This is a Gujarati specialty which can be served as a snack or side dish or as a light dinner. Once you taste this, you will never be able to forget this dish. The tagline 'no one can eat just one' aptly suits this dish. This is the favorite of my family. Also, this dish can be made with many variations. The recipe I post is what my mom has been using for ages. But I will try to post as many variations I can here. And may be keep updating as and when I get the different recipes. It varies with every household. The taste would also alter in every home.
Ingredients: For batter
Ingredients: For batter
- 1.5 cups of rice
- 0.5 cup of urad dal
- 0.5 cup of SOUR yogurt (if the yogurt is not sour, you can leave it outside for 2-3 days in a cup and let it turn sour)
- 2 tbs ginger-garlic-green chilli paste
- 0.5 cup of finely chopped cilantro
- 3 tsp ENO (fruit salt)
- 2 tbs oil
- Salt to taste
- Red chilli powder to sprinkle
- Soak the rice and daal in plenty of water separately for 6-8 hours. Once soaked, drain the water. Grind the rice and daal separately by adding water only if required to make thick paste. Then mix the two paste and add little water. Mix well. This should have a consistency similar to that of idly batter.
- Add the sour yogurt and salt to this mixture. Let it ferment for 8 hours (overnight is fine too) depending on the weather conditions.
- Once fermented, add the ginger-garlic-chilli paste, cilantro. Mix well.
- Just before steaming, place the ENO salt (and not sprinkle) over the batter. Heat the oil and pour that over the ENO. This will create lot of bubbles. Now mix gently the batter so the ENO+oil is mixed into the batter.
- Grease the dhokla thali (if you do not have it, you can also use the idly maker) with oil.
- Add the batter to fill half the thali and sprinkle red chilli powder over it.
- Place the thali in the cooker (without whistle) and let it steam for 10-12 minutes. If you are using the idly maker, then you might have to adjust the timing accordingly.
- Once done, cut the dhoklas into diamond shape.

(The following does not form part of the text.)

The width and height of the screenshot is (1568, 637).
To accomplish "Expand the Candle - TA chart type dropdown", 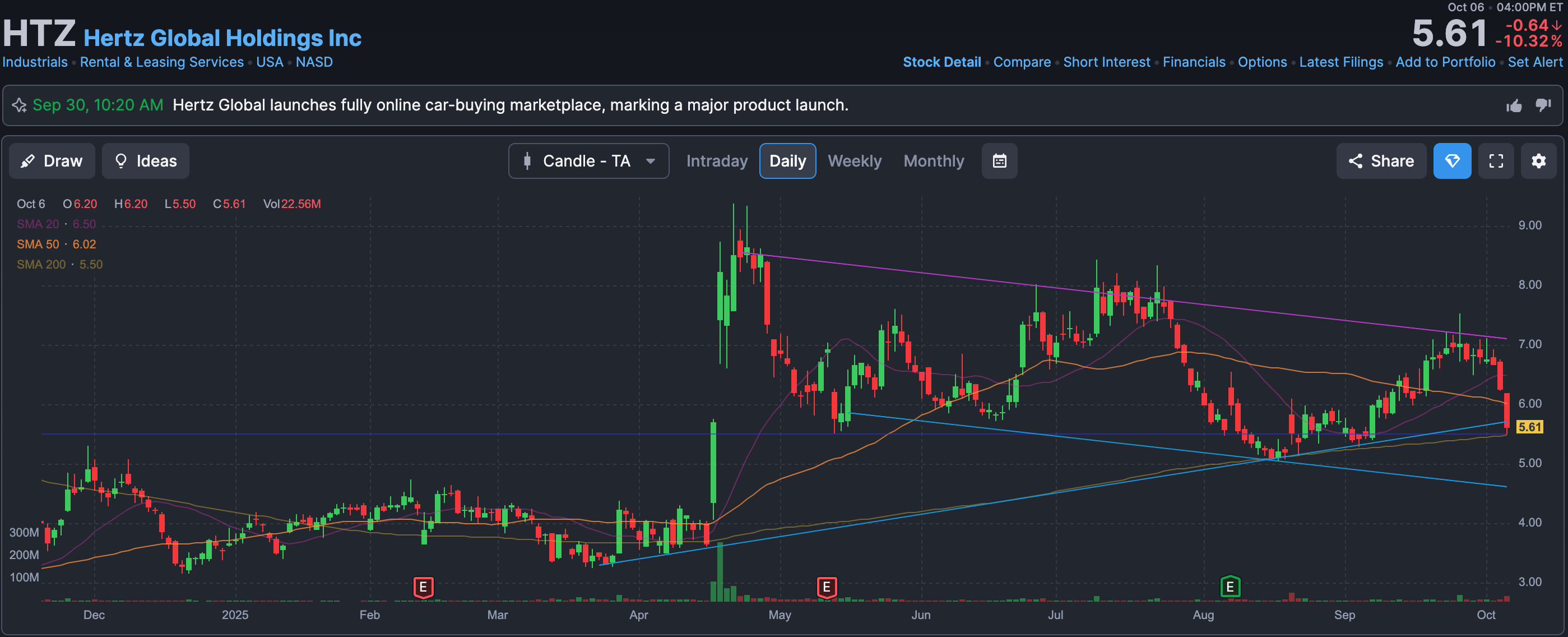I will point(588,161).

- Serve hot with cilantro chutney and oil.
Variations
- Chana dal - You can add chana dal along with urad dal. Then the ratio would be 2 cups rice + 0.5 cup of urad dal + 0.5 cup of chana dal.

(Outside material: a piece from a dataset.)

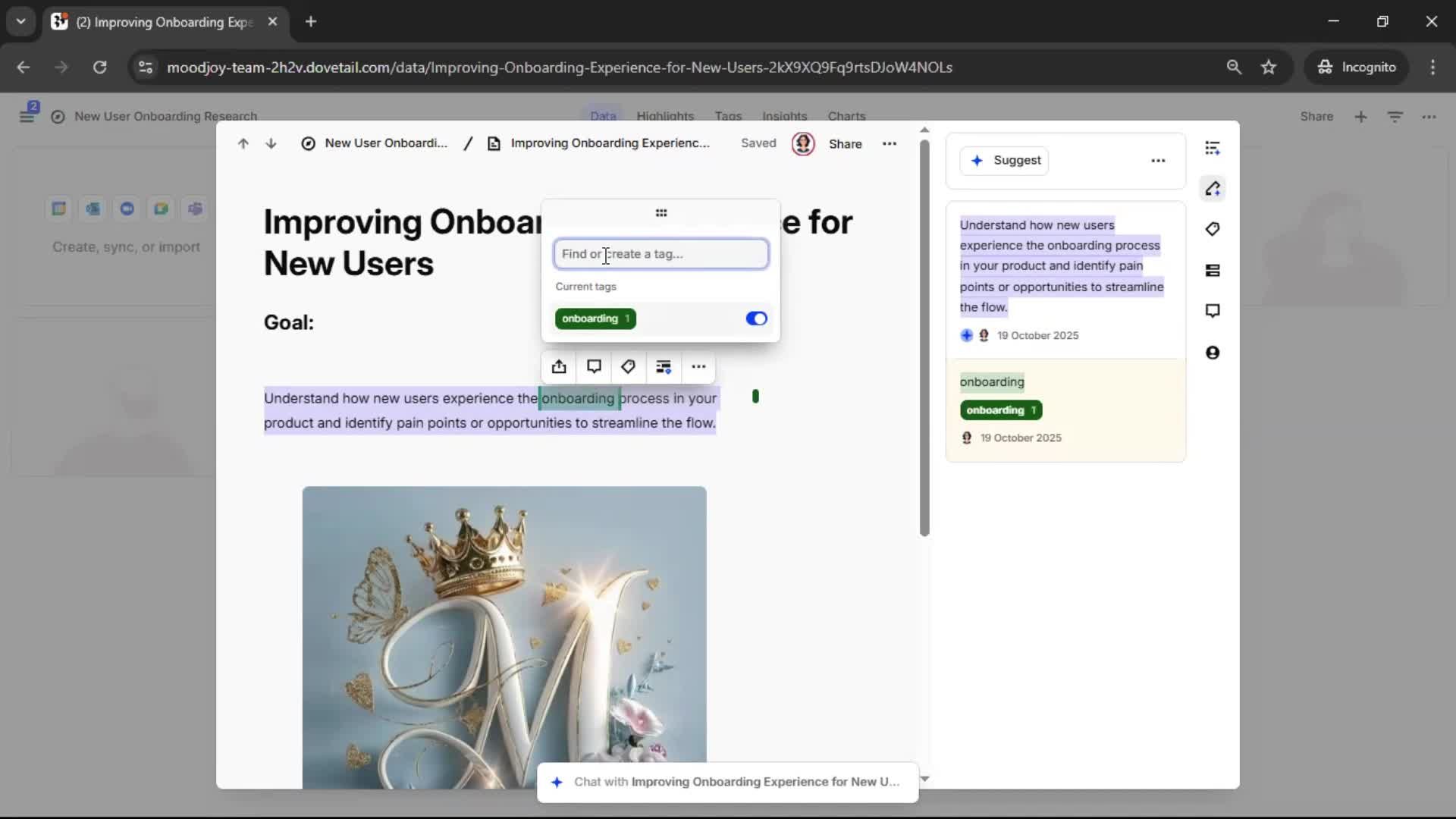
Task: Click the green onboarding tag in highlights panel
Action: [x=1000, y=410]
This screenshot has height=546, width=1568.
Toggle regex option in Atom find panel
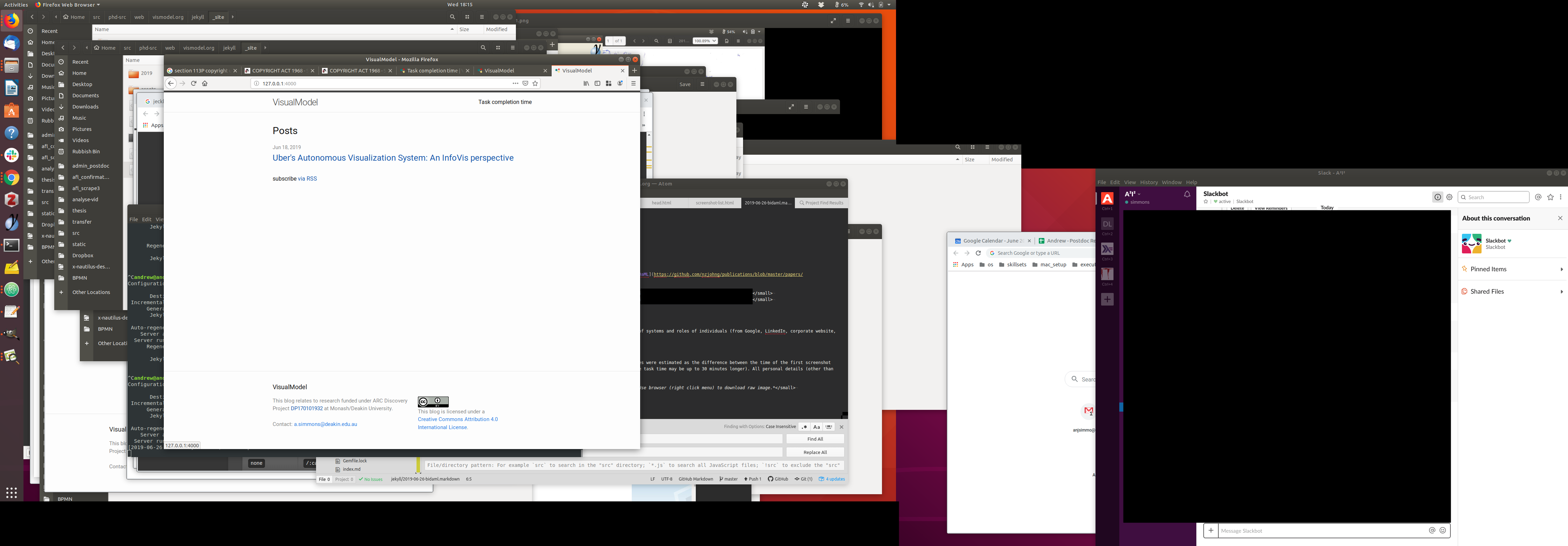[x=804, y=427]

- Another variation using chana dal is that if you do not want to grind the chana dal, then you can leave it as it and just mix with the batter along with other ingredients.
- Another variation is instead of red chilli powder, you can sprinkle black pepper.
- Also, instead of mixing cilantro in the batter it can be used for garnishing. Also, you can heat oil in a pan, add mustard sees, pinch of hing, curry leaves, red dry chilli. Once they crackle, drizzle this over the dhokla and garnish with cilantro.
- The ginger-garlic-paste ingredient is optional. If you do not like it you can modify (may be just ginger-chilli) or entirely exclude it.